Egyptian President Hosni Mubarak’s 2005 promise that custodial sentences for journalists who commit publishing crimes would be abolished remained unfulfilled in 2009.
Freedom of expression
In October, Al-Shorouk editor Salama Ahmed Salama and journalist Saber Mashour were sentenced to one year in prison in absentia (with the option of paying a fine instead) after the independent daily published an article about alleged corruption within the Housing Ministry’s ‘Ebny Beitak’ (Build Your Own Home) housing scheme.
Earlier in the year, five journalists were given an LE 10,000 fine for flouting a publishing ban imposed by a judge hearing the case of Hisham Talaat Moustafa, a member of the ruling National Democratic Party who was found guilty of ordering the murder of Lebanese singer Suzanne Tamim.
In November, Egypt marked the publication of the country’s first adult graphic novel in its own inimitable way – by banning it. A misdemeanors court found author Magdy L. Shafee and publisher Mohamed El-Sharqawy guilty of publishing and distributing a publication contrary to public morals. In addition to ordering the seizure of all copies of the book, the court handed down a LE 5,000 fine to each man.
In criticizing the verdict, rights group the Hisham Mubarak Law Center commented that a “court room is not the place for literary criticism.
Egypt – branded one of 12 countries that systematically repress internet users by Reporters Without Borders this year – failed to release Kareem Amer despite having completed three quarters of his four-year sentence.
Amer – convicted in 2007 of insulting the president and incitement to hate Islam on his blog – had the right to be released on Nov. 5, 2009.
Blogger and Bedouin rights activist Mosaad Abu Fagr remains imprisoned under emergency law which allows the interior ministry to reactivate a detention order every time a court orders the release of an individual. Over 10 detention orders have been issued against Abu Fagr since his arrest in December 2007.
Abu Fagr is one of two bloggers detained without charge under emergency law powers. The other is Hani Nazeer, arrested in October 2008 “because of his strong opposition to both Muslim and Christian hardliners, the Arab Network for Human Rights Information says.

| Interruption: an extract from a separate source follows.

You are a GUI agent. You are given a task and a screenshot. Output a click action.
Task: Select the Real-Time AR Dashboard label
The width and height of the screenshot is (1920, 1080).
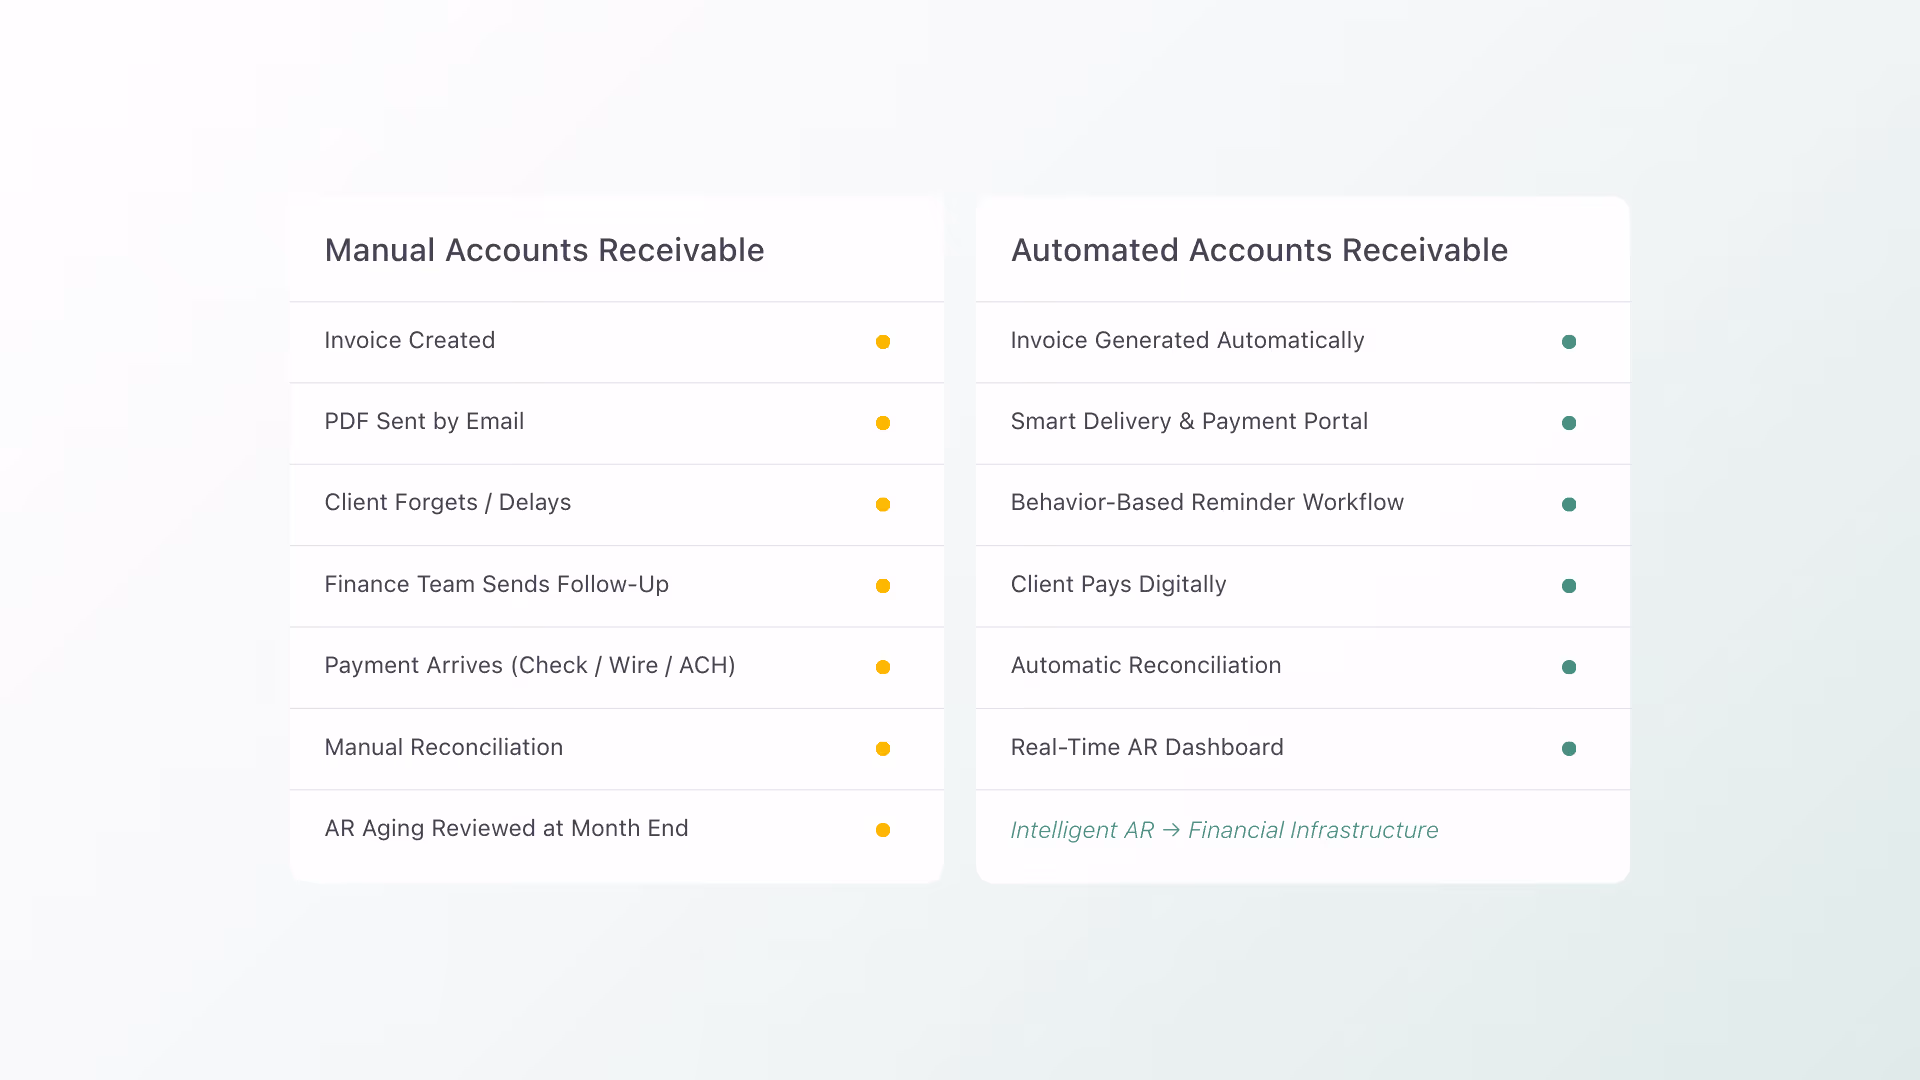click(x=1147, y=747)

In April the conviction of Nader Gohar for illegal possession of wireless telecommunication equipment was quashed. Gohar owns the Cairo News Company (CNC), which provides TV equipment and satellite transmission services to stations such as Al-Jazeera and the BBC. The conviction was widely regarded as punishment for images of protestors in Mahalla stamping on a poster of President Hosni Mubarak during anti-government demonstrations in April 2008.
Freedom of belief
A significant and positive development in respect for freedom of religious belief occurred in March, when the Supreme Administrative Court upheld the right of Egyptian Bahais to obtain personal identification documents without having to falsify their religious affiliation. The decision came at the end of a five-year legal battle fought by Bahai families forced to either list their religion as Muslim, Christian or Jew or forego essential personal ID documents. Egyptian Bahais can now put a dash in the religious affiliation field on birth certificates and ID cards.
Religious minorities in Egypt still, however, allege that a failure to hold to account individuals involved in acts of sectarian violence contributes to their reoccurrence.
The use of reconciliation sessions rather than a criminal legal process – even where Christians have suffered physical injury or damage to their property, which gives rise to a legitimate legal claim – both encourages further acts of violence and leads to a feeling of vulnerability within Egypt’s Coptic community, rights groups say.
In March, Bahai villagers in El-Shoraneyya, Sohag, were forced to flee their homes after a mob attacked them, setting fire to their homes. Some of the victims alleged that the police did not do enough to protect them. Nobody has been charged in connection with the incident.
Fatalities caused by religious violence increased between April and June, NGO the Egyptian Initiative for Personal Rights said in a report issued in November.